MILA TO MILLIONS

In 2016, my seemingly healthy, outgoing daughter Mila was diagnosed with a fatal genetic disease with no cure. In a race against time together with Dr. Tim Yu and Boston Children’s Hospital, Mila became the first person in the world to receive a drug tailored to just one person, called milasen. Remarkably, during the first two years of treatment, Mila’s medicine stopped her disease and improved some of her symptoms. However, too many genetic dominoes had already fallen by the time she began her treatment. After three years on milasen, her disease had progressed and Mila died at just ten years old.

Despite losing a lot before beginning treatment, Mila was given an unprecedented second chance at life. Mila’s fight was not in time for her, but her story is now giving enormous hope to children across rare diseases that otherwise would have none.


THe problem

A Global Health Crisis

Tens of millions of children will die of a rare genetic disease before they turn five. While some genetic diseases are common, nearly all are individually rare with no treatments. Together, these rare diseases impact more people than cancer and AIDS combined, yet few to no treatments are available.

Today, access to treatments depends on luck. Only large, commercially viable diseases or herculean one-off efforts by parents and doctors benefit.

But what about the millions of others?

THe solution

Individualized Medicines

Science is no longer the limiting factor. We now have the technology to find children like Mila early enough and rapidly design treatments which could halt their conditions.

Mila’s story showed what’s possible — that a medicine can be made to target the underlying genetic cause of disease, even if unique to one person. Instead of one drug for thousands, milasen points to thousands of drugs for one or a few, setting the stage for a new paradigm of individualized medicines.


OUR VISION

Today, we have millions of dying children and the science to help them. What’s missing is the infrastructure and processes to connect them. While academics and industry perfect the diagnostics and therapeutics, we launched Mila to Millions to bridge the gap by piloting the change that is needed, shifting the mindset, and adding the necessary urgency.


OUR FOCUS

Mila to Millions is focused on Strategic Pilots to prove new models of access and an Impact Campaign to change the framing and influence the critical decisions. Our Mila to Millions Committee of expert advisors from around the world serves as a consistent group dedicated to strategically driving this new field forward. Success of our campaign will be a rapid and reasonable path to treatment access for millions of children with rare disease.

Strategic Pilots

We are initiating transformative pilots by carefully convening the right people in the right places around ideas critical to the individualized medicine paradigm.

UK Rare Therapies Launch Pad: we launched this groundbreaking pilot endorsed by the gov’t to prove a new scalable, sustainable model for access to individualized treatments, shifting the regulatory and reimbursement pathways.
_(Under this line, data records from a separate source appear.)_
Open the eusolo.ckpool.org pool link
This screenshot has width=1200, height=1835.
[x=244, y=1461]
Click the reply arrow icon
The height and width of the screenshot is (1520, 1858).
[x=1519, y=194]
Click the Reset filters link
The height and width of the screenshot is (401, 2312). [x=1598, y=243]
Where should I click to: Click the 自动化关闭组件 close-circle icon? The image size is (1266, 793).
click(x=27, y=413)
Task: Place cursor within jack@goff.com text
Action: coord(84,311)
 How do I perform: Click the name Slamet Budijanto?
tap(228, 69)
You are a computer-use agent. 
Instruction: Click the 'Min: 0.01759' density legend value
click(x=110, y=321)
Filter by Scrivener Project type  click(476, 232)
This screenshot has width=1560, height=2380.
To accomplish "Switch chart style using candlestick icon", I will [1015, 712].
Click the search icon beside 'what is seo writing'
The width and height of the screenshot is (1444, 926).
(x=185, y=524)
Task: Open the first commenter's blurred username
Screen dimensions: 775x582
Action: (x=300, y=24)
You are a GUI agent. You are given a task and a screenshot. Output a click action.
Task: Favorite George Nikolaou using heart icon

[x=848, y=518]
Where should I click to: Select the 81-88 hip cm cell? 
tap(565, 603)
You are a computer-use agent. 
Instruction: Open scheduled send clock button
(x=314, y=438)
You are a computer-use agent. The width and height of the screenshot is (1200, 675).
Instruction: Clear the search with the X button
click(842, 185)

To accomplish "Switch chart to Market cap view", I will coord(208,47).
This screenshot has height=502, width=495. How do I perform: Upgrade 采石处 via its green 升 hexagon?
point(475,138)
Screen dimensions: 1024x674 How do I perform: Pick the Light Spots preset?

US Individualized Medicines Pilot: we are strategically working toward a similar pilot with the California Institute of Regenerative Medicine, FDA, ARPA-H & US Senators in the HELP Committee.

Additional Pilots: we are collaborating with other countries, such as Australia, to launch similar pilots, implementing consistent concepts across the world.

 

Impact Campaign

We are pushing the moral imperative as history has shown us that this is what leads to transformative change. Our message is that we must ensure access to treatments for every child amenable to technology that exists today, no matter how few. We use consistent, strong messaging to thousands following us via:

Presentations at strategic meetings and conferences around the world

Photo journal exposing life behind closed doors of rare disease families

Short films using Mila’s story and my ongoing fight to engage stakeholders

Parent voice to capture families' risk tolerance and view of meaningful benefit

 

This Is Today

Months before Mila died, we launched a photo journal to allow people into my home and our life behind closed doors. The campaign continued to follow my life without my daughter by my side, and has extended to other families across diseases. While each story is unique, the pain is the same. The goal is to influence critical decisions around access to treatments by conveying the physical and emotional weight on families like mine.


OUR IMPACT

Milasen gained global attention for being the first medicine designed for one person. Now, we’re determined to make similar treatments possible for many more children with rare genetic diseases. Speaking at presentations and meetings worldwide, we’re creating awareness and opportunity for the future of individualized medicines to lead the way forward… from Mila to Millions.